DEFINITION of 'Incidents of Ownership'

A person (including a trustee) has incidents of ownership if they have the right to change beneficiaries on a life insurance policy, to borrow from the cash value, or to change or modify the policy in any manner. This occurs even if the person chooses not to act on it and even if they don't borrow from the policy. Simply the ability to do so gives the insured incidents of ownership.

BREAKING DOWN 'Incidents of Ownership'

At times, the Internal Revenue Service (IRS) will look for any incidents of ownership by a person who gifts a life insurance policy to another person or entity. When transferring a policy, the original owner must forfeit all legal rights and must not pay the premiums to keep the policy in force. Also, upon completion of the transfer, if the insured or transferor dies within three years of the date from which the policy was transferred, the life insurance proceeds will be included in the gross value of the original owner's estate (called the three-year rule).

Incidents of Ownership and a Primer on Life Insurance Policies

Stepping back, life insurance policies are numerous and all have a range of special features, such as incidents of ownership. Major types of life insurance policies include whole life, term life, universal life, and variable universal life (VUL) policies.

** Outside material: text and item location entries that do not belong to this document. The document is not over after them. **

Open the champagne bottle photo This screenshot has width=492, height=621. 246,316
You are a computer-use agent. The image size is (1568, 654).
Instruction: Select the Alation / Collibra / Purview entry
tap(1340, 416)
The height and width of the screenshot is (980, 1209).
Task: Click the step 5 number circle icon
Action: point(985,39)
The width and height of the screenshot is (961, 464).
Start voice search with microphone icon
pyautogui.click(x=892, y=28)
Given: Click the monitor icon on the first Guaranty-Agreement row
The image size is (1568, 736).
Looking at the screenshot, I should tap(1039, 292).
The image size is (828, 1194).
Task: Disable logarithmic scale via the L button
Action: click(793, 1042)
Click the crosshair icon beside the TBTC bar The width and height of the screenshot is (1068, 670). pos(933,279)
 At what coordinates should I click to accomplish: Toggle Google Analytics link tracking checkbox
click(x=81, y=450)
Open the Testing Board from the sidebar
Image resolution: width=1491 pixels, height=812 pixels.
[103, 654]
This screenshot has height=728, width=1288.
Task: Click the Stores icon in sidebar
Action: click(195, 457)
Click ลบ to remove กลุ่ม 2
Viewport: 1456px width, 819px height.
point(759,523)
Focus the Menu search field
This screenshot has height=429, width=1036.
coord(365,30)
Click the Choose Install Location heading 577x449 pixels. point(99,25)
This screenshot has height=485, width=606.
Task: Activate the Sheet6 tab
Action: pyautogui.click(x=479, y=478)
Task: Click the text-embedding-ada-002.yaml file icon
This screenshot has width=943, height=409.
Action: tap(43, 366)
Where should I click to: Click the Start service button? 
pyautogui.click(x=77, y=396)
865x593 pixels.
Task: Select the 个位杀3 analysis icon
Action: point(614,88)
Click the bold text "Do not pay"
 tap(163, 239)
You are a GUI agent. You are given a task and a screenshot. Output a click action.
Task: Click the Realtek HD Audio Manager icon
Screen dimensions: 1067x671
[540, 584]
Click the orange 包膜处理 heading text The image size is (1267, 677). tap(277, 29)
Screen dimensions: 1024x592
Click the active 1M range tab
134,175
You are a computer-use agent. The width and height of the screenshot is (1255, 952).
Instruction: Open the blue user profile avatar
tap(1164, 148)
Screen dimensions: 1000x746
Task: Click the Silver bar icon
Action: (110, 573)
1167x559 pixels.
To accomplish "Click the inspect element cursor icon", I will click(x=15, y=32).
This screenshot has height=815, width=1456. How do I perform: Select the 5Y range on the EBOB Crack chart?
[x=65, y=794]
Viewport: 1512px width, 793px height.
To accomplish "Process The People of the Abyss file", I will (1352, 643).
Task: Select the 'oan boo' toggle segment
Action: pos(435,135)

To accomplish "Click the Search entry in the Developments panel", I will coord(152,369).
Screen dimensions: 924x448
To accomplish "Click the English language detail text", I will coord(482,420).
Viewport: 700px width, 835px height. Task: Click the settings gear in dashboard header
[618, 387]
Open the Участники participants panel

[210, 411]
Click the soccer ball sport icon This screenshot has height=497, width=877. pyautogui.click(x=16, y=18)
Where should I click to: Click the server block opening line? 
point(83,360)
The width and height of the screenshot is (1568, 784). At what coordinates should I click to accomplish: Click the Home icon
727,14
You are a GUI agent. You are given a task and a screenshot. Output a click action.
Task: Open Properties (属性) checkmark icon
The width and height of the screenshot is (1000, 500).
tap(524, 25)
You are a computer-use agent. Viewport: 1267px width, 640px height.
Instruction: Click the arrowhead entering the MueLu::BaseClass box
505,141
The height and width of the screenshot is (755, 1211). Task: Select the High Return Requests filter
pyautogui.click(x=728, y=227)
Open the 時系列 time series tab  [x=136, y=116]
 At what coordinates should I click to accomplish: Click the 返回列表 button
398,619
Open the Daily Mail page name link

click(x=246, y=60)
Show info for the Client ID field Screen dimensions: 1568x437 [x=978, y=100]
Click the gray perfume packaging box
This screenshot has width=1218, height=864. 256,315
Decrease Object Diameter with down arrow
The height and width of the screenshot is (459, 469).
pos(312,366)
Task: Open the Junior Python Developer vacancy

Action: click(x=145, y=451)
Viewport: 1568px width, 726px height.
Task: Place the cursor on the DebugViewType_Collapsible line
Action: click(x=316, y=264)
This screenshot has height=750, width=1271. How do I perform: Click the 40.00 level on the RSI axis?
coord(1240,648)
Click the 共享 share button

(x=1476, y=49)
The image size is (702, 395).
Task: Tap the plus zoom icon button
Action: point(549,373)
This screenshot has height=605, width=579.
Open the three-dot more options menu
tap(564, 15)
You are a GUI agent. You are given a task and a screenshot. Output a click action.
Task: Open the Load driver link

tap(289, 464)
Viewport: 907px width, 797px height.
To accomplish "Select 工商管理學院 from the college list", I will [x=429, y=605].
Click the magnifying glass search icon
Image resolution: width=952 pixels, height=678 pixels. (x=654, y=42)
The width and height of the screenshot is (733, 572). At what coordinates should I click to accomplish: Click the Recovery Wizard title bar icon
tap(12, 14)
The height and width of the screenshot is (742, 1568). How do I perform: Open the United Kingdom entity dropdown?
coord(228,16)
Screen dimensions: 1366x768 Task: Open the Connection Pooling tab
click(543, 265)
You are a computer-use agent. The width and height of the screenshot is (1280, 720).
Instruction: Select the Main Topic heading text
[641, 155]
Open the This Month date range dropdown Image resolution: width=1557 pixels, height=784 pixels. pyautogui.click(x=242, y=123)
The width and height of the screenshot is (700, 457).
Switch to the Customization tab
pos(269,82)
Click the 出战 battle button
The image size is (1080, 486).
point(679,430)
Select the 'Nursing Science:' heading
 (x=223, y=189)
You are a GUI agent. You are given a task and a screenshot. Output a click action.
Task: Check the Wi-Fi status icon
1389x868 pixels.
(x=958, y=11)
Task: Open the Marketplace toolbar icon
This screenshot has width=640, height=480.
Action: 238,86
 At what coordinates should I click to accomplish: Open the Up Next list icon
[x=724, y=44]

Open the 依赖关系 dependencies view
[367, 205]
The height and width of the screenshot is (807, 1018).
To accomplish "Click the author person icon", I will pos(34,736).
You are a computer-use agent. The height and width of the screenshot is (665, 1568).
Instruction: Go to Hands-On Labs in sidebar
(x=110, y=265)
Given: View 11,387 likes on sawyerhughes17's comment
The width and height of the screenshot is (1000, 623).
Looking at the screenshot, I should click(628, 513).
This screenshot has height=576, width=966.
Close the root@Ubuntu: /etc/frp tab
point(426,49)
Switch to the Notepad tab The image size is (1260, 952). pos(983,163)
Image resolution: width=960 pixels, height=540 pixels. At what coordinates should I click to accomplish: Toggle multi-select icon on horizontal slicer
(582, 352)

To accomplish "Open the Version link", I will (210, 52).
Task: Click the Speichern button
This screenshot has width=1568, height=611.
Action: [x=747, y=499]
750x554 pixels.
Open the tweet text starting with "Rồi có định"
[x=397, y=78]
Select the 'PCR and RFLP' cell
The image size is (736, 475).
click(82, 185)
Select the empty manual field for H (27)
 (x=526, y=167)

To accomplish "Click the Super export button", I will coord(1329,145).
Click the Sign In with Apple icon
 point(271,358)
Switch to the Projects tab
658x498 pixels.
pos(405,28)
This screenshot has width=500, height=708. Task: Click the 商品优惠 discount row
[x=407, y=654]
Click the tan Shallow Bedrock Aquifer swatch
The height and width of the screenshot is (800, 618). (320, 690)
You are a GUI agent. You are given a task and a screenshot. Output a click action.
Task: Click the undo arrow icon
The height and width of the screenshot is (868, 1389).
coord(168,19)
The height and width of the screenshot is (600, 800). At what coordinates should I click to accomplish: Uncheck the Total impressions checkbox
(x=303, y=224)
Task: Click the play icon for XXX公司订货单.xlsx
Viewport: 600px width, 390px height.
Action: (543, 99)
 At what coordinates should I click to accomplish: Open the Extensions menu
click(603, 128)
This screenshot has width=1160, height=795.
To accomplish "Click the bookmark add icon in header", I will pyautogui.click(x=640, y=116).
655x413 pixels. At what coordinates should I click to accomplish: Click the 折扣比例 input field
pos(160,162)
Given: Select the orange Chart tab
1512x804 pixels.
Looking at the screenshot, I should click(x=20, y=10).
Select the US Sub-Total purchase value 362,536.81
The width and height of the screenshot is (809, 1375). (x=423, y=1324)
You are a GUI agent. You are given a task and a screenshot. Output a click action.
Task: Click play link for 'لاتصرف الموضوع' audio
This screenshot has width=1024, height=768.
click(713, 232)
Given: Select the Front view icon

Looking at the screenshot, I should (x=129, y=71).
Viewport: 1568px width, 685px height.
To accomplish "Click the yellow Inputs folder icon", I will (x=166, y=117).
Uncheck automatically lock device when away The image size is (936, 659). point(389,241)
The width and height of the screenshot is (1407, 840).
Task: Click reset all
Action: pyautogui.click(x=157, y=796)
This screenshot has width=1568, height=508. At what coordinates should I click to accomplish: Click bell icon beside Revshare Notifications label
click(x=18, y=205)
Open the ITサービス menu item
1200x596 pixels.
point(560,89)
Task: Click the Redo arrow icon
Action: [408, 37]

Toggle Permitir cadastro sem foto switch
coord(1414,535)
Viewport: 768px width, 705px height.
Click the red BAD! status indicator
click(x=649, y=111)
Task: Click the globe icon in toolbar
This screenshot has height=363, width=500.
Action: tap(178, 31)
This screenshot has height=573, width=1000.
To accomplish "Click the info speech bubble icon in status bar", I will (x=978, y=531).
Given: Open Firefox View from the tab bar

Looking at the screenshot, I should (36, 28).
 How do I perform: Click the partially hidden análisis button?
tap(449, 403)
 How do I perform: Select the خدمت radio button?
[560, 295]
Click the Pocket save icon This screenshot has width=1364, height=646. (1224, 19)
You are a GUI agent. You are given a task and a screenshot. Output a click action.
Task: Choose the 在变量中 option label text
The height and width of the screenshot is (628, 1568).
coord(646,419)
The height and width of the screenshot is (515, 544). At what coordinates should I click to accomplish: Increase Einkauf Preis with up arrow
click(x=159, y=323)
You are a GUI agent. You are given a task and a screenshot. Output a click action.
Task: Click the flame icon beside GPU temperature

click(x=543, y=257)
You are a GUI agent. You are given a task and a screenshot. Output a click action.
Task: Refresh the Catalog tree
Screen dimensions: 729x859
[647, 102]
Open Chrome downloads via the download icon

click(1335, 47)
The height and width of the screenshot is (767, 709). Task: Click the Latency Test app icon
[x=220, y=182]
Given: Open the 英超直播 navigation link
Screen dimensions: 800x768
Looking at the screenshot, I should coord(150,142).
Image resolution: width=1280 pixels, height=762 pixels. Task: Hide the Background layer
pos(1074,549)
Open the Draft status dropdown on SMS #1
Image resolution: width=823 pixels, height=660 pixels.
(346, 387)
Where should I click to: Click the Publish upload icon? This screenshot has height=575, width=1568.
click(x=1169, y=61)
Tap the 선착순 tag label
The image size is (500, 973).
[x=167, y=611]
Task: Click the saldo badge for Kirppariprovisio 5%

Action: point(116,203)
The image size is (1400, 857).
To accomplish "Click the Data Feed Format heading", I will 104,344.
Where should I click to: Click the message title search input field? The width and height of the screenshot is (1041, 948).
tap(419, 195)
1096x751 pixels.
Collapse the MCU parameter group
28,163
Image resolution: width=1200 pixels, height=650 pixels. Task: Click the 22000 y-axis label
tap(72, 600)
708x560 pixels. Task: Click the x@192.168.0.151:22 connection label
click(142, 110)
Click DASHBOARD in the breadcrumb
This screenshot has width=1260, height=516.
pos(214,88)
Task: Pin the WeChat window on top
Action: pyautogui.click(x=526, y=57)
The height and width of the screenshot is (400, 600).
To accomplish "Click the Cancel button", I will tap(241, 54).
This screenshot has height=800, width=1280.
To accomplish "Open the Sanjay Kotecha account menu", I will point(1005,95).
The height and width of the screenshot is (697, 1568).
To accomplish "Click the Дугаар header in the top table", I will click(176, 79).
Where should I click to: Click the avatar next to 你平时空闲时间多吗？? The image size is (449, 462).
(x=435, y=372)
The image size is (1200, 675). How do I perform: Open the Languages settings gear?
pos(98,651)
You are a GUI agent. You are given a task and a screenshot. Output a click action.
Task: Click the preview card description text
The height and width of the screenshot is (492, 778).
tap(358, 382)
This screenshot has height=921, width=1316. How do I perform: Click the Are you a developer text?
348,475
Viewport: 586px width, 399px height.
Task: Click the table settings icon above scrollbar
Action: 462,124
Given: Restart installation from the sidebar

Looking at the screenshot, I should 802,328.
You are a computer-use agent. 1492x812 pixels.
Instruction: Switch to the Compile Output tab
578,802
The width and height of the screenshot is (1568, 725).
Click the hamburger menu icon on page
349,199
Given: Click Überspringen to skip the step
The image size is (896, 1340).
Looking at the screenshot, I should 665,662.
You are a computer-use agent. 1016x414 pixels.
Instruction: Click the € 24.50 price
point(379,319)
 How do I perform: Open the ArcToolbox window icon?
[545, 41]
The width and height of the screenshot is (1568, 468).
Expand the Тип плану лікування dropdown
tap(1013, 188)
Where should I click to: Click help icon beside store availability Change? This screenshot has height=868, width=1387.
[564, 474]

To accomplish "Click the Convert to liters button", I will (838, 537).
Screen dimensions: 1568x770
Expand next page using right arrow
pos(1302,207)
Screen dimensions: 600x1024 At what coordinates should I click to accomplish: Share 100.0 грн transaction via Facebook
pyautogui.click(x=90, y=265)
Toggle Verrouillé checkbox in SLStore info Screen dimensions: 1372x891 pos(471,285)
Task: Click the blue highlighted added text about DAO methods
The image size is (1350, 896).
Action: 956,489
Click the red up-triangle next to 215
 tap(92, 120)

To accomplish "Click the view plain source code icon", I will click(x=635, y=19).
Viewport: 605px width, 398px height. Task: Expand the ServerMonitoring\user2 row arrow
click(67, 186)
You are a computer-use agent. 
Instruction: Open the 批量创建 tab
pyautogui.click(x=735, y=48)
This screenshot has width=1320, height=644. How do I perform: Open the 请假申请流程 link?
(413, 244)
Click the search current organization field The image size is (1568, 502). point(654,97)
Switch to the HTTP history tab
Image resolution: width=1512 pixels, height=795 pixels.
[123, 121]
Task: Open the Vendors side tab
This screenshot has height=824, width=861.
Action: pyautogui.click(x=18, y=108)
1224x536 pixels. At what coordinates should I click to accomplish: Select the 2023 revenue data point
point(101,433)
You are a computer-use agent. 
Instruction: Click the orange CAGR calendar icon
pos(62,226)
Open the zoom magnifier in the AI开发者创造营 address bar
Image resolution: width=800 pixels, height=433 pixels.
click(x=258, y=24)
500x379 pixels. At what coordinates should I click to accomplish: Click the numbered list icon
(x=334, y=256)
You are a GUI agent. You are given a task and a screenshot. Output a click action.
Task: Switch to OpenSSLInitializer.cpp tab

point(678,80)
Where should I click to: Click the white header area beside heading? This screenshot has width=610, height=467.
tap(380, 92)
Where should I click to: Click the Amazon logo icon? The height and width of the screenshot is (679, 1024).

Whole life, one of the most common types of life insurance, guarantees coverage for the entire life of the insured and includes a death benefit and savings component where cash value may accumulate. Term life only guarantees payment of a death benefit during a specified term. A policyholder has several options when the term expires, including renewing for another term, converting to permanent coverage, or letting the policy to terminate completely. Universal life takes the concept even further and includes an investment element and a flexible premium option.

Finally, variable universal life (VUL) has a built-in savings component that allows for the investment of the cash value into sub-accounts. Similar to mutual funds, these sub accounts allow plan participants to select options with varying market and risk exposure. While VULs can generate significant returns, as with any investment, can also result in substantial losses.

Incidents of Ownership and Gift Taxes 

Gift tax regulations can be complex and change regularly. It is always best to check with your respective tax authorities if you have given anyone a gift, including a life insurance policy valued at more than $15,000 on or after January 1, 2018.